[[ Provided records, beginning ]]
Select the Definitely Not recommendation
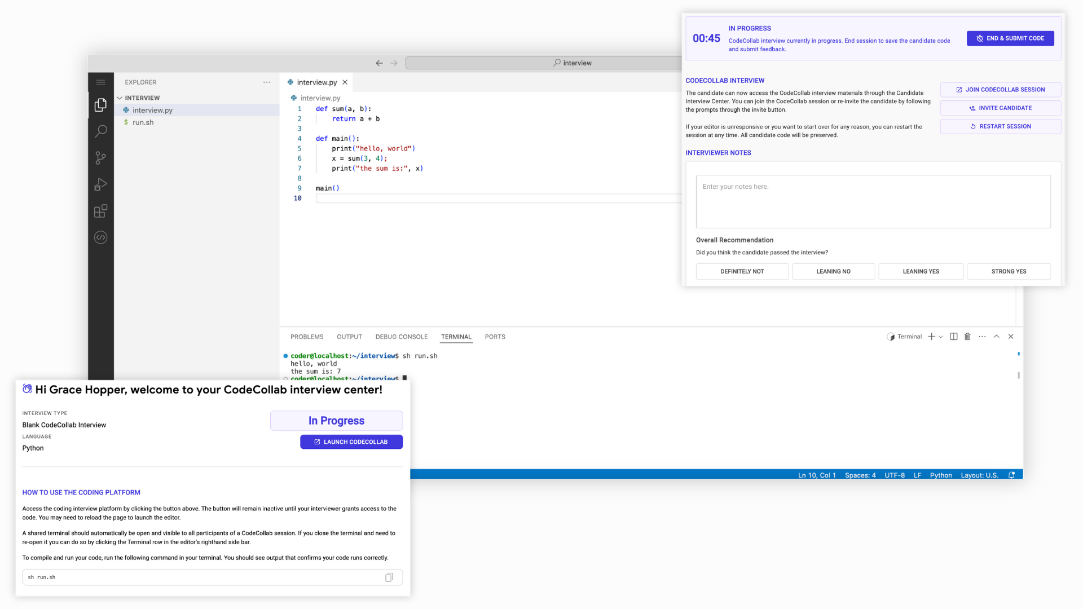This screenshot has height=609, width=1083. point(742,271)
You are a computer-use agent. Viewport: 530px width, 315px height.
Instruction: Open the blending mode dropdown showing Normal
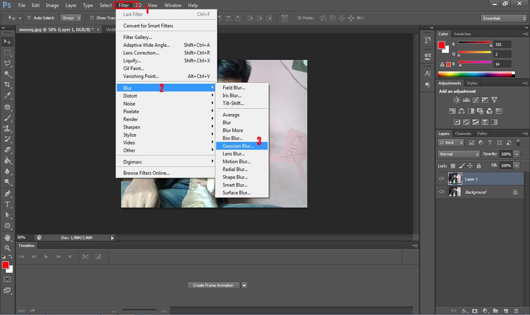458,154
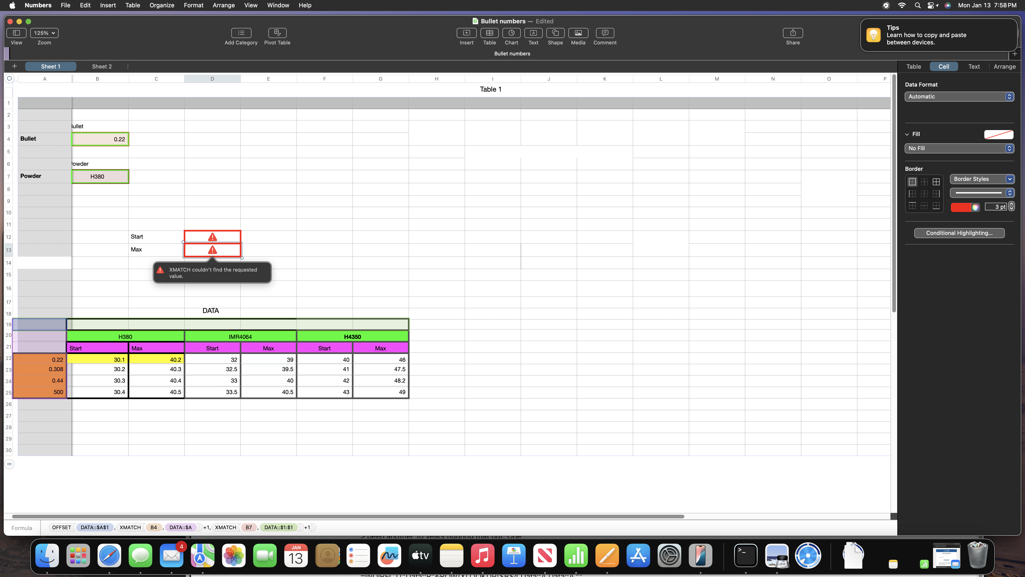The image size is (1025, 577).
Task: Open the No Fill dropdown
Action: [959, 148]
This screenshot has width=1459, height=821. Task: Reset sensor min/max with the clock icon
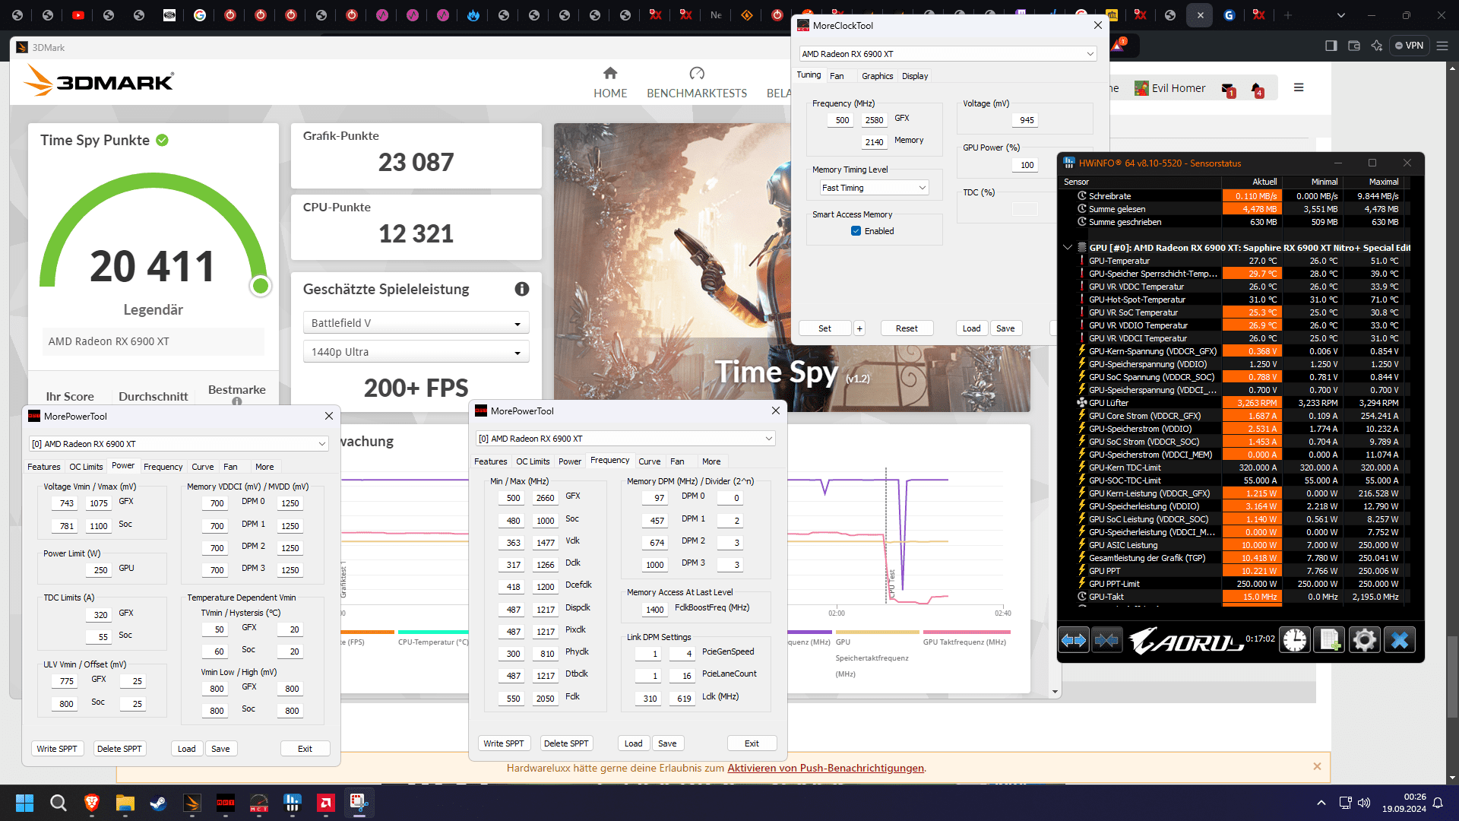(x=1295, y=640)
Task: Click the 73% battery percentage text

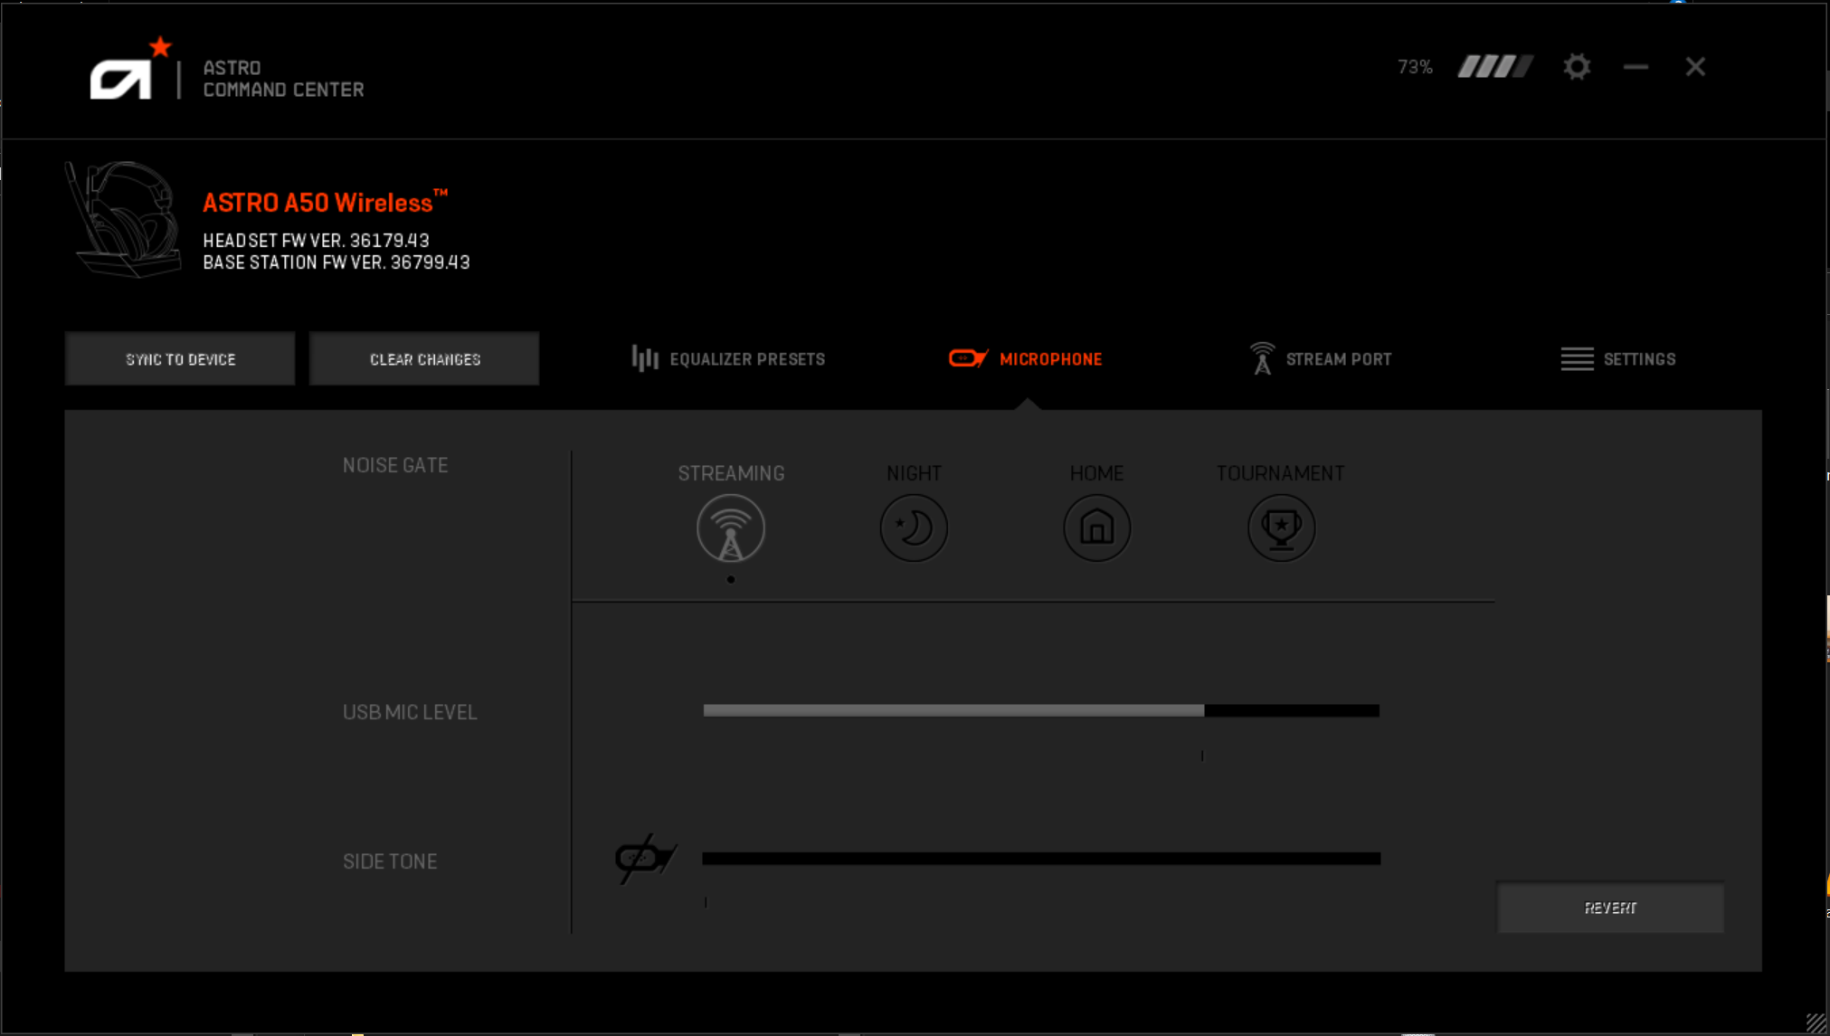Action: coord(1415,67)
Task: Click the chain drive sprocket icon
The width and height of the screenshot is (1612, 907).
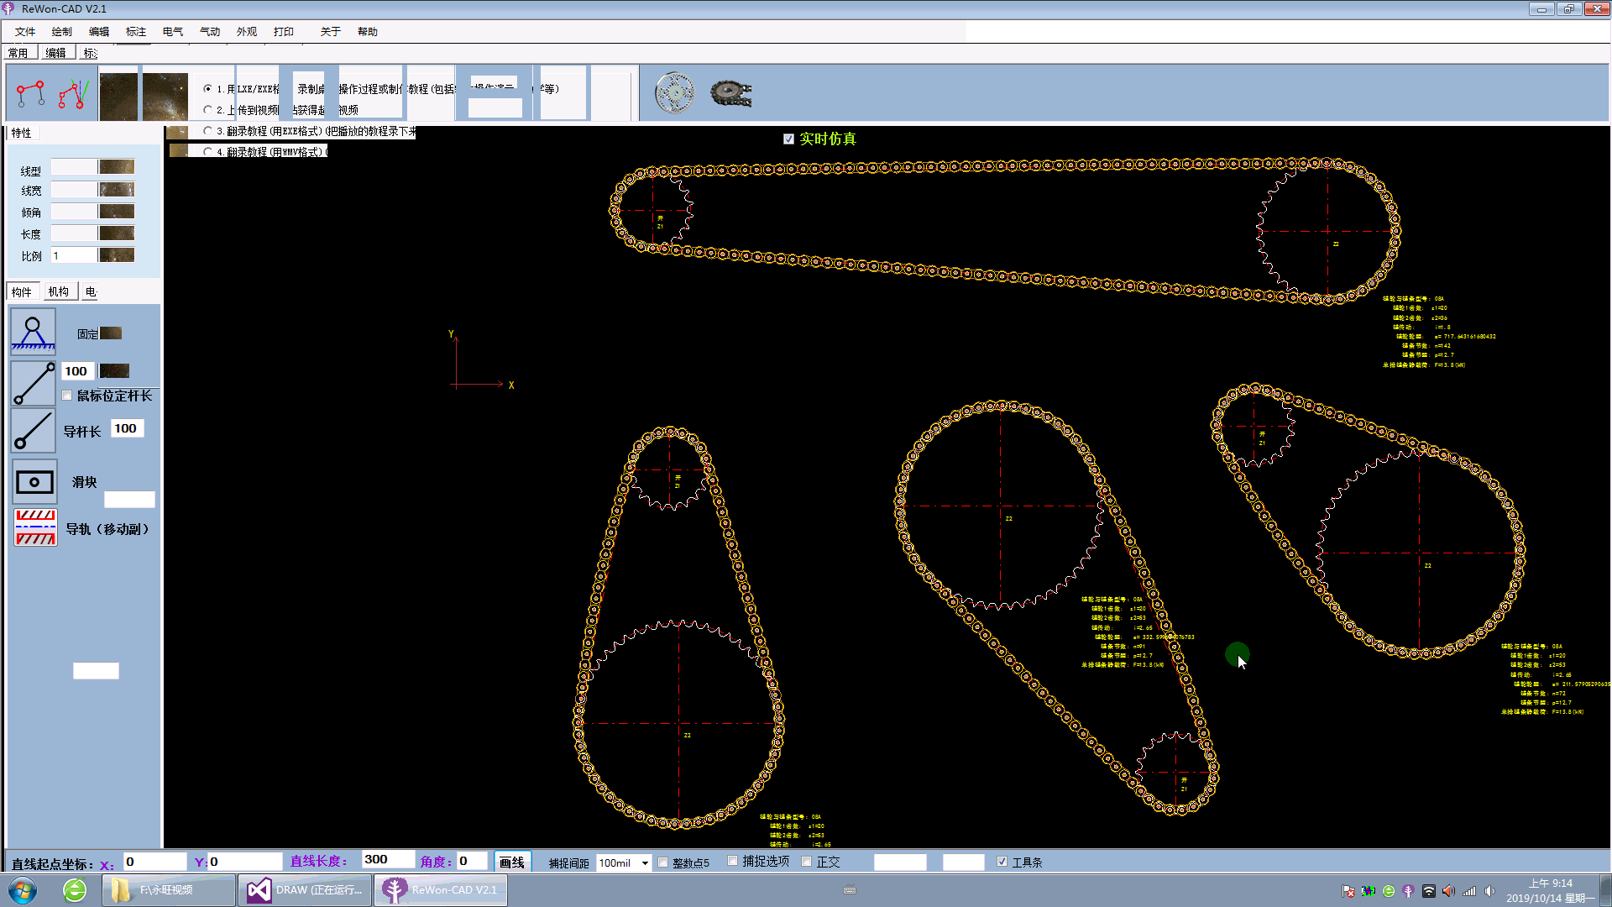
[[ Provided records, end ]]
= Goal of the exercise =
The answer consists of the lines from the one holding "You are a computer-use" to the end of the records, inclusive, restated exactly and without pictures.

= Answer box =
You are a computer-use agent. Viewport: 530px width, 315px height.
Instruction: Open the blending mode dropdown showing Normal
458,154
The image size is (1025, 577).
Task: Open the No Fill dropdown
Action: [959, 148]
This screenshot has width=1459, height=821. Task: Reset sensor min/max with the clock icon
(x=1295, y=640)
Task: Click the 73% battery percentage text

Action: coord(1415,67)
Task: Click the chain drive sprocket icon
The width and height of the screenshot is (1612, 907).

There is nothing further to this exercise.